• What is required
When the line containing "טיפים ייעוץ עסקי (75, 2517)" appears in the entries below, begin printing there and stop after the line containing "המקום הכי חם לייעוץ עסקי (64, 2384)"; print each of those lines exactly and no other line.

[Saved data entries]
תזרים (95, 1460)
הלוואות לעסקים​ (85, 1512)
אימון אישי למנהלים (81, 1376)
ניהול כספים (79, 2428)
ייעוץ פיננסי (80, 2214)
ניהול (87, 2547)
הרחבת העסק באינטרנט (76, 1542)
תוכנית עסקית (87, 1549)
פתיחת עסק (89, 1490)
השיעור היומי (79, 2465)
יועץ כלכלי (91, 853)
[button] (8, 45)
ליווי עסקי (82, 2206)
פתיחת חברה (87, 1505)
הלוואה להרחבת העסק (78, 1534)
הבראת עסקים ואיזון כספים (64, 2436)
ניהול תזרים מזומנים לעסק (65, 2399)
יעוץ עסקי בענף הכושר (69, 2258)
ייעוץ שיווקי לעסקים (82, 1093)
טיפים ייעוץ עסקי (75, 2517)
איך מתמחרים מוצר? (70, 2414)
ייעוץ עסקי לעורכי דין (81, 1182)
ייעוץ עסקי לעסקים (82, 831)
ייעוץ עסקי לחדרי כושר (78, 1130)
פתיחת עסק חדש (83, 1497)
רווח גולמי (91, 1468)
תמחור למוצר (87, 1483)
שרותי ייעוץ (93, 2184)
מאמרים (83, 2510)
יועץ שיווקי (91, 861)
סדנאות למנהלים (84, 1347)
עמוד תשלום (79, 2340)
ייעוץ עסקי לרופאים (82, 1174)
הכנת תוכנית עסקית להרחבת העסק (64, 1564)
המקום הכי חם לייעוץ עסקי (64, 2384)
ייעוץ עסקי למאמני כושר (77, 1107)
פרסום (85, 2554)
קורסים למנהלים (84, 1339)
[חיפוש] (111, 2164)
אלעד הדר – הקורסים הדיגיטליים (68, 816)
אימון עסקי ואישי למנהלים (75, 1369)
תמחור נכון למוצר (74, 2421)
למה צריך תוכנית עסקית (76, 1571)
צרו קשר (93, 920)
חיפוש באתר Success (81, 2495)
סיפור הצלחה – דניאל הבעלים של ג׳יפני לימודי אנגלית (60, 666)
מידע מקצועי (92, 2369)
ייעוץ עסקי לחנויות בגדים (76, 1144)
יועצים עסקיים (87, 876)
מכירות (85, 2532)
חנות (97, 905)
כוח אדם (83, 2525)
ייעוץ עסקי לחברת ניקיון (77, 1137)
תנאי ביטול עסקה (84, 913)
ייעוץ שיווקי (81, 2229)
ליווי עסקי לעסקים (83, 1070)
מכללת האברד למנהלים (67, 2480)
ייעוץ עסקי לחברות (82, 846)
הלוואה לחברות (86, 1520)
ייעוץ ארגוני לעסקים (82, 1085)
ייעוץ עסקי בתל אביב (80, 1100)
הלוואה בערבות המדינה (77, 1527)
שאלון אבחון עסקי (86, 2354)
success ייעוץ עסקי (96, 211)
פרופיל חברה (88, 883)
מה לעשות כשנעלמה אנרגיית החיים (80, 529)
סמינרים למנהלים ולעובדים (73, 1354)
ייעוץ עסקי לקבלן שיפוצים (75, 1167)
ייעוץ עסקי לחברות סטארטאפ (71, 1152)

• Task response
טיפים ייעוץ עסקי (75, 2517)
איך מתמחרים מוצר? (70, 2414)
ייעוץ עסקי לעורכי דין (81, 1182)
ייעוץ עסקי לעסקים (82, 831)
ייעוץ עסקי לחדרי כושר (78, 1130)
פתיחת עסק חדש (83, 1497)
רווח גולמי (91, 1468)
תמחור למוצר (87, 1483)
שרותי ייעוץ (93, 2184)
מאמרים (83, 2510)
יועץ שיווקי (91, 861)
סדנאות למנהלים (84, 1347)
עמוד תשלום (79, 2340)
ייעוץ עסקי לרופאים (82, 1174)
הכנת תוכנית עסקית להרחבת העסק (64, 1564)
המקום הכי חם לייעוץ עסקי (64, 2384)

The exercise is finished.